As in the presentation, we will use stackoverflow_survey_single_response.csv. You should (have) download(ed) the dataset or find it in a folder called data within the folder containing the materials for this workshop.

library (tidyverse)
library (haven)
library(sjlabelled)
library(readr)


stackoverflow_survey_single_response <- read_csv("./data/stackoverflow_survey_single_response.csv")

2

Using base R, create a new object called user_background that contains all variables that assess the respondent characteristics (like age, education, years of coding experience).

The first variable we want to select for our subset is named main_branch, and the last one is years_code_pro. They appear consecutively in the data set.

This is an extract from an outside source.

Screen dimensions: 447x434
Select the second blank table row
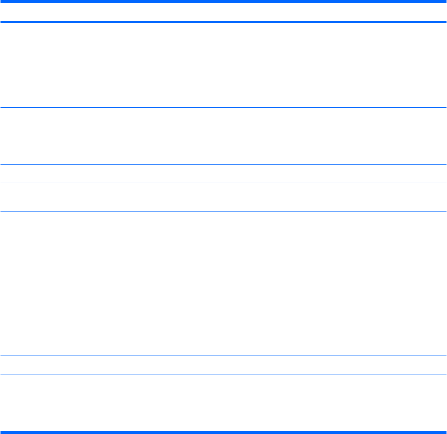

Remember that there are two options for selecting columns in base R: One is subsetting using [ ], the other is the subset() function.
# Option 1
tuesdata_person <- stackoverflow_survey_single_response[, c("main_branch",
                               "age",
                               "remote_work",
                               "ed_level",
                               "years_code",
                               "years_code_pro")]
# Option 2
tuesdata_person  <- subset(stackoverflow_survey_single_response, TRUE, select = c(main_branch:years_code_pro))

4

Again, using a function from the tidyverse package dplyr, select only the character variables from the stackoverflow_survey_single_response data and assign them to an object named tuesdata_char.
You need to use the selection helper where() for this task.
tuesdata_char <-stackoverflow_survey_single_response %>% 
  select(where(is.character))

5

After creating subsets of variables, let’s now rename those variables using dplyr functions again for the tuesdata_person object in one step.

You can also rename variables within the select() command.
tuesdata_person <- stackoverflow_survey_single_response %>% 
  select(motivation = main_branch,
         age_group = age,
         work_mode = remote_work,
         edu_level = ed_level,
         yrs_experience  = years_code,
         yrs_professional = years_code_pro)